The High Court has quashed a legal challenge against the mandatory live-in requirement for foreign domestic helpers.
The court rejected the argument that the arrangement increases the risk of violations of maids' fundamental rights.
It added that there is nothing discriminatory about the arrangement because the requirement is in-line with the purpose of hiring foreign domestic workers, which is to provide live-in domestic service.
Judge Anderson Chow said if any domestic helpers feel that the live-in requirement breaches their rights, they can choose not to come to Hong Kong to work, while those already in employment in the territory are free to terminate their contracts.
Nancy Lubiano, a domestic helper from the Philippines, had earlier argued that the SAR government was acting outside the law in requiring all foreign domestic helpers to reside and sleep in their place of work and employment.
She said the rule was unconstitutional as it heightened the risk of breaching the fundamental rights of helpers.

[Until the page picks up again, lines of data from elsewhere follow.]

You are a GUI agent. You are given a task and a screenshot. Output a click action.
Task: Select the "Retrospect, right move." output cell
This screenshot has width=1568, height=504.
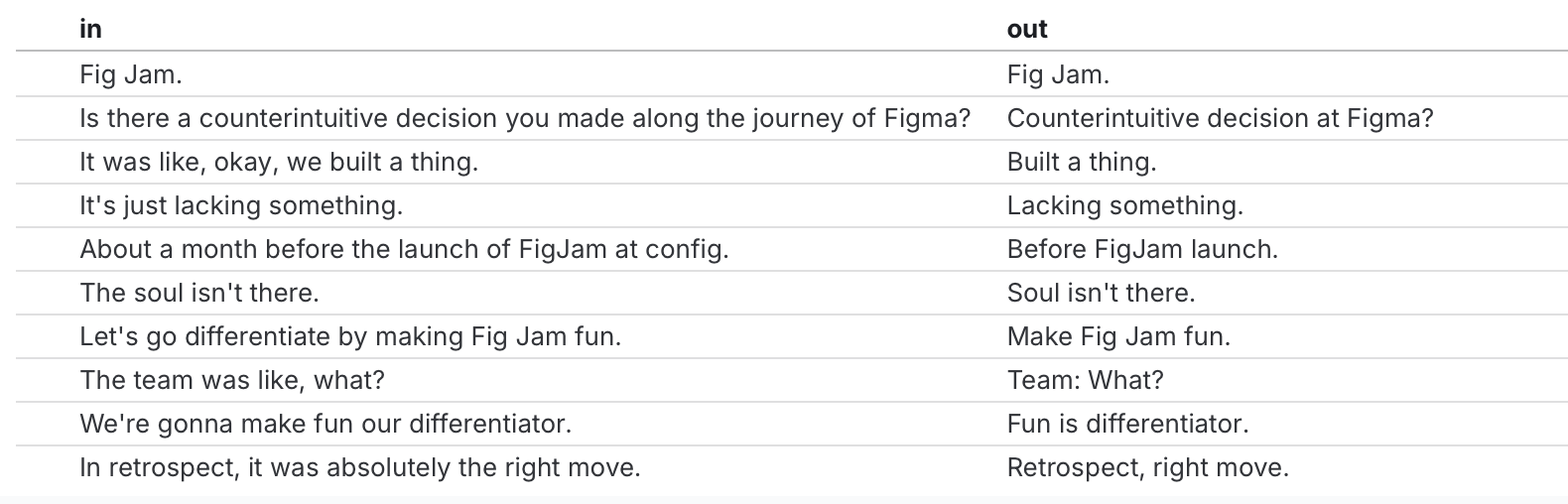pyautogui.click(x=1147, y=467)
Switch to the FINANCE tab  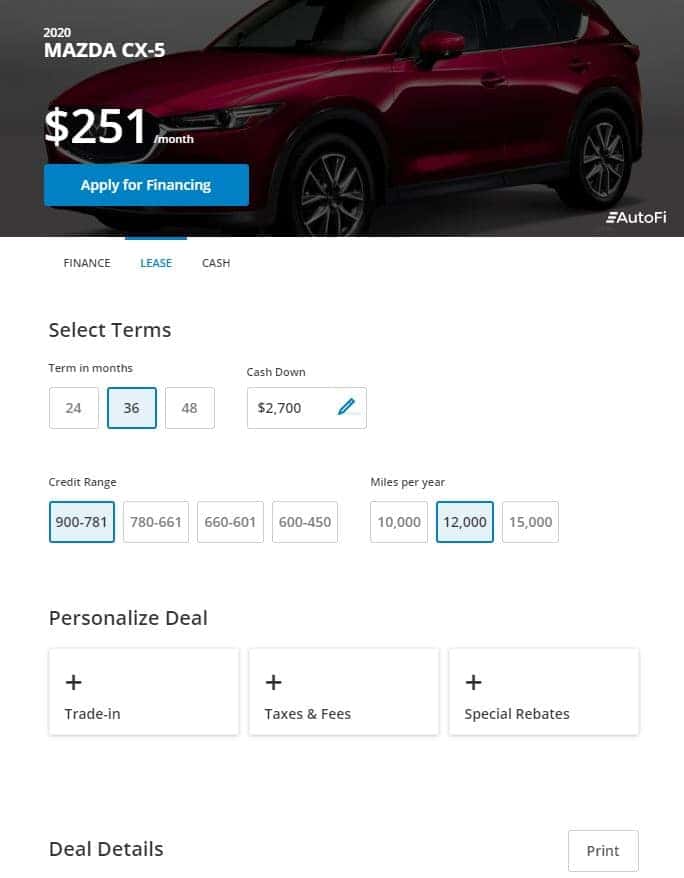click(x=87, y=263)
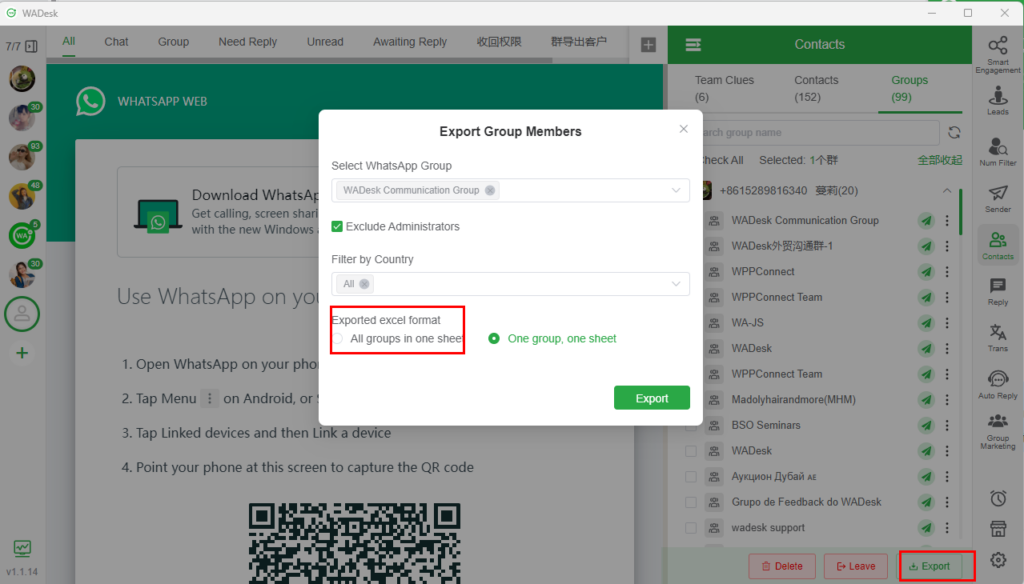Expand the Select WhatsApp Group dropdown
Viewport: 1024px width, 584px height.
(x=676, y=190)
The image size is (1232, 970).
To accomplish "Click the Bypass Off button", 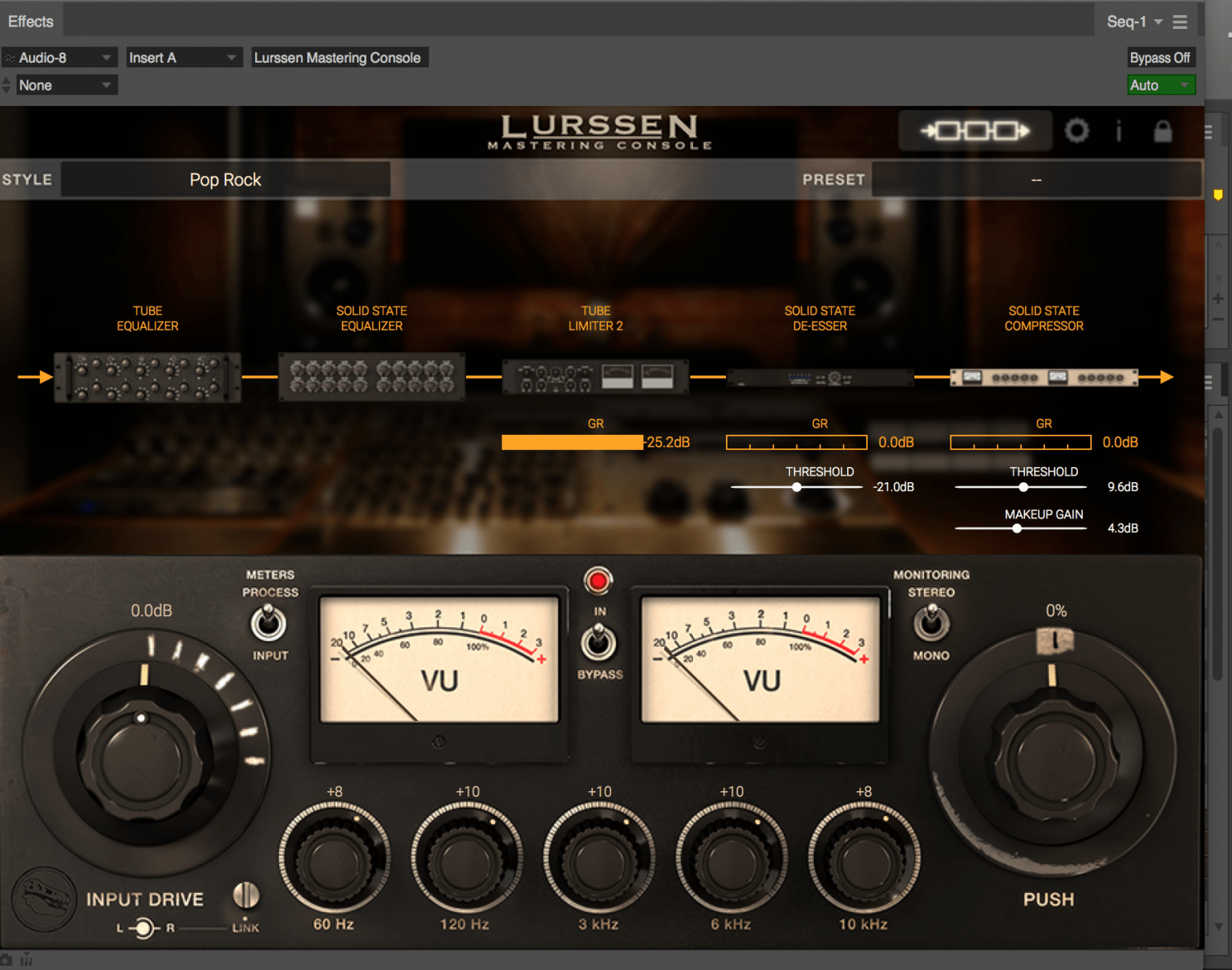I will point(1161,57).
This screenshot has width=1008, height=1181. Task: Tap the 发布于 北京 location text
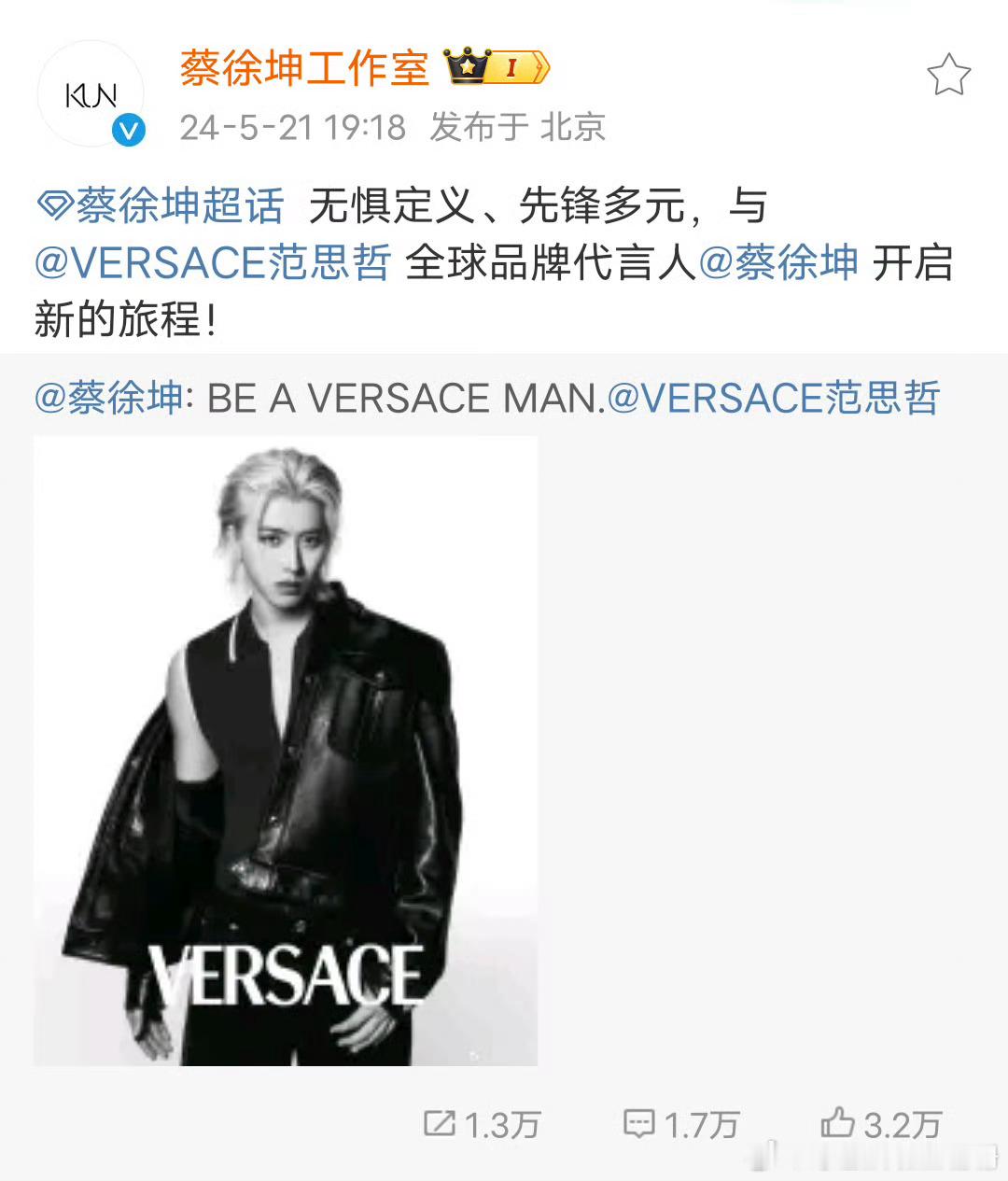(x=518, y=127)
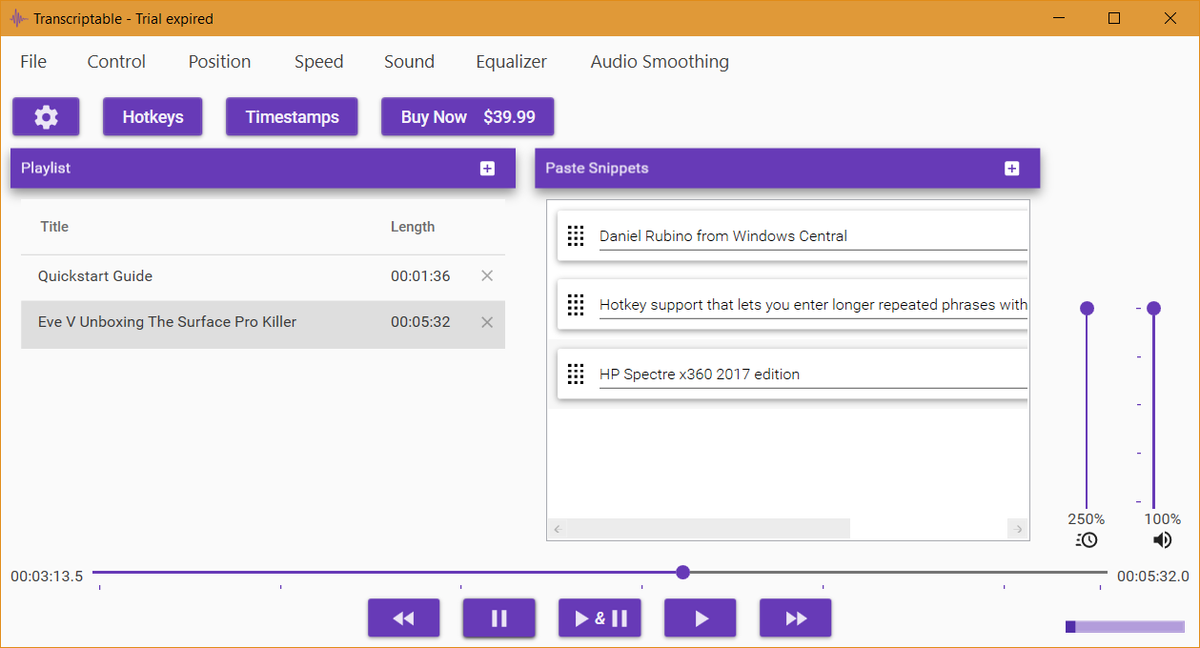Viewport: 1200px width, 648px height.
Task: Click the snippet panel's right scroll arrow
Action: pyautogui.click(x=1019, y=528)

Her lawyer had also argued that the Director of Immigration does not have the power to restrict where foreign domestic helpers can live, and has accomplished this by using what he called a legal ‘back door’.
Human rights organisations had also called for a relaxation of the rule as they said it paves the way for abuse and exploitation.
A spokeswoman for the Mission for Migrant Workers, Edwina Antonio, said the ruling was “a total disregard of the indignity and hardship” faced by many foreign domestic helpers.
She also rejected the judge's comment that maids could just leave the city if they don't like the live-in rule.
“Of course, the foreign domestic helpers have options, but it’s not about that. It’s about the policy that makes foreign domestic helpers vulnerable to abuse and exploitation," she said.